The toes on one foot were amputated, she adds.
“I thought we were going to die. Well, I didn’t feel as if we were going to die, but as it was pretty painful, it was very cold and it was long and dark. It was very hard, and I couldn’t walk around because my toes were frozen. There’s not very much you can do. I kept thinking, Well, if I’m going to die, let me go.”
But her life force persisted, she says, and the crash showed her what she was capable of.
“You know how tenuous life is. We could have just as easily died, I mean, the distance between life and death is so close that it gives you the courage to live, especially knowing that you can die tomorrow.. I seize life as much as I can. I have a pretty conventional life, mostly, but I don’t have the same limitations”
More significant on her life than the crash was the fact that she’d determined at 20 years old, to set out from Brooklyn N.Y. to see the world. She joined a woman advertising in the New York Times to share driving costs across the country.
“I wanted to see the rest of the world and I wanted to learn how other people thought and what was going on.”
Kahn spent six months in Fairbanks, then decided it was time to continue her trip around the world, so she hooked up with Flores.
The world’s reaction after the two survived was even more profound, she says.
“I mean, I could have had the crash and gone home and nobody would have even heard of it. But because of the crash, it allowed me access to situations and experience I wouldn’t have had, such as being on the cover of Life magazine, eight publishers vying to write my story, you know, and writing a book. That’s really pretty heady stuff.”
The intense fame lasted for over a year, trailed by anniversary stories: “Whatever happened to Helen Klaben?” she says. “Curiously, at the time, I discovered from this experience that I didn’t want to be famous.. Having told the story and made the film and wrote the book, it’s kind of enough. I mean I’m telling it again,” she says, and laughs.
“In certain situations, it’s fun. Here it’s great. You know, where else could people appreciate and enjoy it as much as than where it’s happened? But you know, I don’t make a fetish of it.”
Kahn says she may only tell her story to the Sierra Club at the end of the trip.
“Otherwise, people (would) say, ‘Oh, there’s the woman who...I don’t want to take on the identity.”
The past lingers in other ways, and Kahn recently attended Flores’ 50th wedding anniversary.
Kahn is now on to the next adventure in her life. Five years ago, she relocated to San Francisco, where she’s enjoying suburban life, and has taken up triathlons.
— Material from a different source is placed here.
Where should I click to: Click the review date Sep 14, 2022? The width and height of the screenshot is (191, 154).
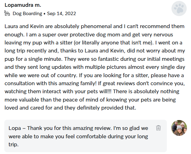(x=62, y=14)
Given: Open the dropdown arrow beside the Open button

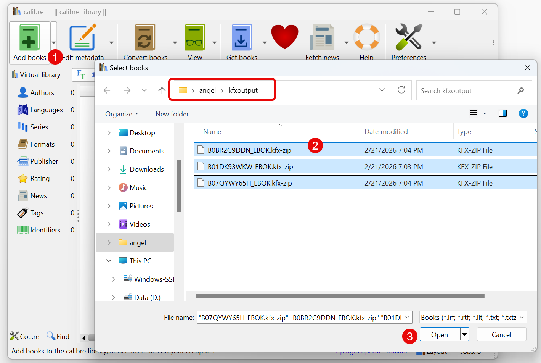Looking at the screenshot, I should tap(465, 334).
“I finished the child-rearing, and I finished the home-making, and I’m very happily separated for 25 years, and so I have to figure out what the next thing to do is.”
She’s not afraid of change.
“I think I’m afraid to get stuck.”
This is Kahn’s second return to the territory, as she came up for a few days as technical adviser for the 1975 television movie on the crash, Hey, I’m Alive!
“I do a lot of interesting things,” Kahn says about her life, “Nothing could compare on this scale, because it is kind of survival history.”
Kahn and Flores’ story is remembered by others in the territory.
Whitehorse’s Dr. Nesta Leduc looked after Kahn when she was admitted at the hospital.
“It was pretty exciting when they found them..We didn’t think they’d survive that long,” she said today, “I think the main thing I remember was how excited she was that she was actually alive.”
Leduc was there when Kahn went to the nursing station of Whitehorse General Hospital to phone her mother in New York and tell her she was alive.
“It was just so dramatic,” Leduc recalls.
Dorothy Sorensen was the staff nurse in charge of the medical ward that evening. Her diary on Monday, March 25, 1963 notes that a man and woman were found alive and brought into the surgical ward, and “millions of phone calls” followed, she said today.
Star publisher Bob Erlam, who interviewed Kahn 33 years ago, remembers a nurse telling him the pair would not have lasted for three more days.
“Hell, she was just as bright as anything.” he said last Friday.